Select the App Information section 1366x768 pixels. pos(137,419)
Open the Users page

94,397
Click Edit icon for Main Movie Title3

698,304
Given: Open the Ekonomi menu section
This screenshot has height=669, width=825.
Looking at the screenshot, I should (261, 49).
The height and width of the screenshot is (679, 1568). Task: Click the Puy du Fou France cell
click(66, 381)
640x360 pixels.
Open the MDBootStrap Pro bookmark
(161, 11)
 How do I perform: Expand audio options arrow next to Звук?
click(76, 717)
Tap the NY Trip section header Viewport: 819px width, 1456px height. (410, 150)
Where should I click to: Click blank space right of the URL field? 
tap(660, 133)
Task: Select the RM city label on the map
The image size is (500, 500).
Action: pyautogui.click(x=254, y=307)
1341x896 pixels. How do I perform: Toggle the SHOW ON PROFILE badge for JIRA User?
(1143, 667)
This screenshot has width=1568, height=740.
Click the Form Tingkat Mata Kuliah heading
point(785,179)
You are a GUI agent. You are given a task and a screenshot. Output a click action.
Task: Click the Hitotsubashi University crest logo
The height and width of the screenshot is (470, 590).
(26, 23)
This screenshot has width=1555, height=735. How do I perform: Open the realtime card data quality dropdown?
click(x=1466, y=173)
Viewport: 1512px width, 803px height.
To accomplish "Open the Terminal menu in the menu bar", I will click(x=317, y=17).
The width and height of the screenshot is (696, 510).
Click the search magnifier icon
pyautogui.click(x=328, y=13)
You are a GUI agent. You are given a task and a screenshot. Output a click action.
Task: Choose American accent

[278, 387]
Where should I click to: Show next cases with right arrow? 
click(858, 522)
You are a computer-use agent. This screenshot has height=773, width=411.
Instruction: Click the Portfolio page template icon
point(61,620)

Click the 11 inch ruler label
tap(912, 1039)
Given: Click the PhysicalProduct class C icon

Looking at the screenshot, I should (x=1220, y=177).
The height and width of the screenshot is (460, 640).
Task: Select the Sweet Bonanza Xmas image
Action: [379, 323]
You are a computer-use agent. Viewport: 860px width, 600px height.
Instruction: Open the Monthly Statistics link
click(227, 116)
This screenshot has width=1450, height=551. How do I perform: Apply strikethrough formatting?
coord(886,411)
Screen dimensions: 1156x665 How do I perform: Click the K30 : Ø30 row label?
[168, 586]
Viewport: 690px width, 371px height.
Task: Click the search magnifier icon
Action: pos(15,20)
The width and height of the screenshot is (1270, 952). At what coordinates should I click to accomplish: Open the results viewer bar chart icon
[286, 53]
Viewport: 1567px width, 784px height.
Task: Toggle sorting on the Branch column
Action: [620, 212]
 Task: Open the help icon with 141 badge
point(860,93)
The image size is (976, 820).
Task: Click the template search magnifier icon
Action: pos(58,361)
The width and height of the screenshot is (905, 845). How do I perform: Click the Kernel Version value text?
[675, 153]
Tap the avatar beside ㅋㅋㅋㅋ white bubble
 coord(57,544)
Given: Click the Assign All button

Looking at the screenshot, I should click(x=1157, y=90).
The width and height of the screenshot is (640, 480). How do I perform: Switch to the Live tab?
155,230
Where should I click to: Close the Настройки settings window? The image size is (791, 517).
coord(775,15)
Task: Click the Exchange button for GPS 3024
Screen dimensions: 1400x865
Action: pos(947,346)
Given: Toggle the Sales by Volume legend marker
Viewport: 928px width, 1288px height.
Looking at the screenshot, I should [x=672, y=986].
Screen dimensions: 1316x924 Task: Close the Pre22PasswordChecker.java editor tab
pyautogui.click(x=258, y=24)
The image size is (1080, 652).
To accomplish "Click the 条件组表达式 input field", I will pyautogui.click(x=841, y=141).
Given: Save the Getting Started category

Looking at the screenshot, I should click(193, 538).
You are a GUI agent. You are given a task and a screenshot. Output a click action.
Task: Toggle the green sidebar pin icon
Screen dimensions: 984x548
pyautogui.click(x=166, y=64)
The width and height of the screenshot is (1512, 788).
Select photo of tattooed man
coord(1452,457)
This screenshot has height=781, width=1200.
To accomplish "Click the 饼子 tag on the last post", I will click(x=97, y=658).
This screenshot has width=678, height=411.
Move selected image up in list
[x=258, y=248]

- _TASK STATEMENT_: In the material above, change every "GUI agent" to "interface agent" and leave everything else as it is.

- _WRITTEN REPLY_:
Select the App Information section 1366x768 pixels. pos(137,419)
Open the Users page

94,397
Click Edit icon for Main Movie Title3

698,304
Given: Open the Ekonomi menu section
This screenshot has height=669, width=825.
Looking at the screenshot, I should (261, 49).
The height and width of the screenshot is (679, 1568). Task: Click the Puy du Fou France cell
click(66, 381)
640x360 pixels.
Open the MDBootStrap Pro bookmark
(161, 11)
 How do I perform: Expand audio options arrow next to Звук?
click(76, 717)
Tap the NY Trip section header Viewport: 819px width, 1456px height. (410, 150)
Where should I click to: Click blank space right of the URL field? 
tap(660, 133)
Task: Select the RM city label on the map
The image size is (500, 500).
Action: pyautogui.click(x=254, y=307)
1341x896 pixels. How do I perform: Toggle the SHOW ON PROFILE badge for JIRA User?
(1143, 667)
This screenshot has width=1568, height=740.
Click the Form Tingkat Mata Kuliah heading
point(785,179)
You are a interface agent. You are given a task and a screenshot. Output a click action.
Task: Click the Hitotsubashi University crest logo
The height and width of the screenshot is (470, 590).
(26, 23)
This screenshot has width=1555, height=735. How do I perform: Open the realtime card data quality dropdown?
click(x=1466, y=173)
Viewport: 1512px width, 803px height.
To accomplish "Open the Terminal menu in the menu bar", I will click(x=317, y=17).
The width and height of the screenshot is (696, 510).
Click the search magnifier icon
pyautogui.click(x=328, y=13)
You are a interface agent. You are given a task and a screenshot. Output a click action.
Task: Choose American accent

[278, 387]
Where should I click to: Show next cases with right arrow? 
click(858, 522)
You are a computer-use agent. This screenshot has height=773, width=411.
Instruction: Click the Portfolio page template icon
point(61,620)

Click the 11 inch ruler label
tap(912, 1039)
Given: Click the PhysicalProduct class C icon

Looking at the screenshot, I should (x=1220, y=177).
The height and width of the screenshot is (460, 640).
Task: Select the Sweet Bonanza Xmas image
Action: [379, 323]
You are a computer-use agent. Viewport: 860px width, 600px height.
Instruction: Open the Monthly Statistics link
click(227, 116)
This screenshot has width=1450, height=551. How do I perform: Apply strikethrough formatting?
coord(886,411)
Screen dimensions: 1156x665 How do I perform: Click the K30 : Ø30 row label?
[168, 586]
Viewport: 690px width, 371px height.
Task: Click the search magnifier icon
Action: pos(15,20)
The width and height of the screenshot is (1270, 952). At what coordinates should I click to accomplish: Open the results viewer bar chart icon
[286, 53]
Viewport: 1567px width, 784px height.
Task: Toggle sorting on the Branch column
Action: [620, 212]
 Task: Open the help icon with 141 badge
point(860,93)
The image size is (976, 820).
Task: Click the template search magnifier icon
Action: pos(58,361)
The width and height of the screenshot is (905, 845). How do I perform: Click the Kernel Version value text?
[675, 153]
Tap the avatar beside ㅋㅋㅋㅋ white bubble
 coord(57,544)
Given: Click the Assign All button

Looking at the screenshot, I should click(x=1157, y=90).
The width and height of the screenshot is (640, 480). How do I perform: Switch to the Live tab?
155,230
Where should I click to: Close the Настройки settings window? The image size is (791, 517).
coord(775,15)
Task: Click the Exchange button for GPS 3024
Screen dimensions: 1400x865
Action: pos(947,346)
Given: Toggle the Sales by Volume legend marker
Viewport: 928px width, 1288px height.
Looking at the screenshot, I should [x=672, y=986].
Screen dimensions: 1316x924 Task: Close the Pre22PasswordChecker.java editor tab
pyautogui.click(x=258, y=24)
The image size is (1080, 652).
To accomplish "Click the 条件组表达式 input field", I will pyautogui.click(x=841, y=141).
Given: Save the Getting Started category

Looking at the screenshot, I should click(193, 538).
You are a interface agent. You are given a task and a screenshot. Output a click action.
Task: Toggle the green sidebar pin icon
Screen dimensions: 984x548
pyautogui.click(x=166, y=64)
The width and height of the screenshot is (1512, 788).
Select photo of tattooed man
coord(1452,457)
This screenshot has height=781, width=1200.
To accomplish "Click the 饼子 tag on the last post", I will click(x=97, y=658).
This screenshot has width=678, height=411.
Move selected image up in list
[x=258, y=248]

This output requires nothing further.